What you will do =>
Every entry below must be reproduced exactly.

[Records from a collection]

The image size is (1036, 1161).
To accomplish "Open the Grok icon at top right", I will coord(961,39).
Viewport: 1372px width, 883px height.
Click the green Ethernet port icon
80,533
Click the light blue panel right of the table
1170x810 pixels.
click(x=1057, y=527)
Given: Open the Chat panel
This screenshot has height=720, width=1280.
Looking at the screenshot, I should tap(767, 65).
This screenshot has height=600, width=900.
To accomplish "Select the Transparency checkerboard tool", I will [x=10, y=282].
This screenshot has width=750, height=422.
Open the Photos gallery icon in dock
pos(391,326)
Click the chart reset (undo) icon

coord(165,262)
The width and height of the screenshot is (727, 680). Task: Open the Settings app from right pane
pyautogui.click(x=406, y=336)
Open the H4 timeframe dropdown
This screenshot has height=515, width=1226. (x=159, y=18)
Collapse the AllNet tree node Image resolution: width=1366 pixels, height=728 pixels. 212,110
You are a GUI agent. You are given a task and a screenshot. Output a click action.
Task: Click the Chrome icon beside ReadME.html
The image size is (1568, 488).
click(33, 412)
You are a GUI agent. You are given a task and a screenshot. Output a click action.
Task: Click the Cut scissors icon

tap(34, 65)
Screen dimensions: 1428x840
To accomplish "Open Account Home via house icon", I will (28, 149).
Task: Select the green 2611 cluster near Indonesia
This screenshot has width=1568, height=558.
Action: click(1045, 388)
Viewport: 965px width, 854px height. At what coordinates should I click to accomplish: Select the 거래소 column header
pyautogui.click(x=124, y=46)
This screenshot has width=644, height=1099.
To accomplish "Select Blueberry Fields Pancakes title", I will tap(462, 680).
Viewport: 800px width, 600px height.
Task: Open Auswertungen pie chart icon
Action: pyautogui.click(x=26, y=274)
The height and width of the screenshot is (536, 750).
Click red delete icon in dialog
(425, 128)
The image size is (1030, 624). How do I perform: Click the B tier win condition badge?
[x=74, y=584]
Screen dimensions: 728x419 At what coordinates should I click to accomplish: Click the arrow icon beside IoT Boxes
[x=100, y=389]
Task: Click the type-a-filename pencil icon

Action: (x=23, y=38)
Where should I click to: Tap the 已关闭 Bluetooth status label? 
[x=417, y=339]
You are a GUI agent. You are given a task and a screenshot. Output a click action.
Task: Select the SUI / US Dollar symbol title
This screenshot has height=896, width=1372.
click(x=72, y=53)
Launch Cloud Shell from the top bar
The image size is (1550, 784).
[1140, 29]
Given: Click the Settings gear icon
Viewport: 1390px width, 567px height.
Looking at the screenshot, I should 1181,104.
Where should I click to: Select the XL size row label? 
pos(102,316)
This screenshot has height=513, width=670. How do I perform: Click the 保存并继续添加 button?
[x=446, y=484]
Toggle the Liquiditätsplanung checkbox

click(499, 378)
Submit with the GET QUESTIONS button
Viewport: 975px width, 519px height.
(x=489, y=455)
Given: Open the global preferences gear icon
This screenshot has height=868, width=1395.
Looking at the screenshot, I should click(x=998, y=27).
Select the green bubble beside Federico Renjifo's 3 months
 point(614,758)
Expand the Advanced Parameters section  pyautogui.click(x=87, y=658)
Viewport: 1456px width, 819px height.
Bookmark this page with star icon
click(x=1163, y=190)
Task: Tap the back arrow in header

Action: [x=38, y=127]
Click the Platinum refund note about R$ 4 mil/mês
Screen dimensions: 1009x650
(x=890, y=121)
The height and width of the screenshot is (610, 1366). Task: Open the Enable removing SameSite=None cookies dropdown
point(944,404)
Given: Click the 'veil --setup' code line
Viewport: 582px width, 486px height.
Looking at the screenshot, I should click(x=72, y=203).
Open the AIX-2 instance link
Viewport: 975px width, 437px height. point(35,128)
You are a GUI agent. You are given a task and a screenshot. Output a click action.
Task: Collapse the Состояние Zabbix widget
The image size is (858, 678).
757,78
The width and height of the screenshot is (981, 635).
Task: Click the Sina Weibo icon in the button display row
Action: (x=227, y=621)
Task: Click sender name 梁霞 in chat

Solution to this problem =>
The image size is (1036, 1161).
To accomplish "Open the Grok icon at top right", I will coord(961,39).
Viewport: 1372px width, 883px height.
Click the green Ethernet port icon
80,533
Click the light blue panel right of the table
1170x810 pixels.
click(x=1057, y=527)
Given: Open the Chat panel
This screenshot has height=720, width=1280.
Looking at the screenshot, I should tap(767, 65).
This screenshot has height=600, width=900.
To accomplish "Select the Transparency checkerboard tool", I will [x=10, y=282].
This screenshot has width=750, height=422.
Open the Photos gallery icon in dock
pos(391,326)
Click the chart reset (undo) icon

coord(165,262)
The width and height of the screenshot is (727, 680). Task: Open the Settings app from right pane
pyautogui.click(x=406, y=336)
Open the H4 timeframe dropdown
This screenshot has height=515, width=1226. (x=159, y=18)
Collapse the AllNet tree node Image resolution: width=1366 pixels, height=728 pixels. 212,110
You are a GUI agent. You are given a task and a screenshot. Output a click action.
Task: Click the Chrome icon beside ReadME.html
The image size is (1568, 488).
click(33, 412)
You are a GUI agent. You are given a task and a screenshot. Output a click action.
Task: Click the Cut scissors icon

tap(34, 65)
Screen dimensions: 1428x840
To accomplish "Open Account Home via house icon", I will (28, 149).
Task: Select the green 2611 cluster near Indonesia
This screenshot has width=1568, height=558.
Action: click(1045, 388)
Viewport: 965px width, 854px height. At what coordinates should I click to accomplish: Select the 거래소 column header
pyautogui.click(x=124, y=46)
This screenshot has width=644, height=1099.
To accomplish "Select Blueberry Fields Pancakes title", I will tap(462, 680).
Viewport: 800px width, 600px height.
Task: Open Auswertungen pie chart icon
Action: pyautogui.click(x=26, y=274)
The height and width of the screenshot is (536, 750).
Click red delete icon in dialog
(425, 128)
The image size is (1030, 624). How do I perform: Click the B tier win condition badge?
[x=74, y=584]
Screen dimensions: 728x419 At what coordinates should I click to accomplish: Click the arrow icon beside IoT Boxes
[x=100, y=389]
Task: Click the type-a-filename pencil icon

Action: (x=23, y=38)
Where should I click to: Tap the 已关闭 Bluetooth status label? 
[x=417, y=339]
You are a GUI agent. You are given a task and a screenshot. Output a click action.
Task: Select the SUI / US Dollar symbol title
This screenshot has height=896, width=1372.
click(x=72, y=53)
Launch Cloud Shell from the top bar
The image size is (1550, 784).
[1140, 29]
Given: Click the Settings gear icon
Viewport: 1390px width, 567px height.
Looking at the screenshot, I should 1181,104.
Where should I click to: Select the XL size row label? 
pos(102,316)
This screenshot has height=513, width=670. How do I perform: Click the 保存并继续添加 button?
[x=446, y=484]
Toggle the Liquiditätsplanung checkbox

click(499, 378)
Submit with the GET QUESTIONS button
Viewport: 975px width, 519px height.
(x=489, y=455)
Given: Open the global preferences gear icon
This screenshot has height=868, width=1395.
Looking at the screenshot, I should click(x=998, y=27).
Select the green bubble beside Federico Renjifo's 3 months
 point(614,758)
Expand the Advanced Parameters section  pyautogui.click(x=87, y=658)
Viewport: 1456px width, 819px height.
Bookmark this page with star icon
click(x=1163, y=190)
Task: Tap the back arrow in header

Action: [x=38, y=127]
Click the Platinum refund note about R$ 4 mil/mês
Screen dimensions: 1009x650
(x=890, y=121)
The height and width of the screenshot is (610, 1366). Task: Open the Enable removing SameSite=None cookies dropdown
point(944,404)
Given: Click the 'veil --setup' code line
Viewport: 582px width, 486px height.
Looking at the screenshot, I should click(x=72, y=203).
Open the AIX-2 instance link
Viewport: 975px width, 437px height. point(35,128)
You are a GUI agent. You are given a task and a screenshot. Output a click action.
Task: Collapse the Состояние Zabbix widget
The image size is (858, 678).
757,78
The width and height of the screenshot is (981, 635).
Task: Click the Sina Weibo icon in the button display row
Action: (x=227, y=621)
Task: Click sender name 梁霞 in chat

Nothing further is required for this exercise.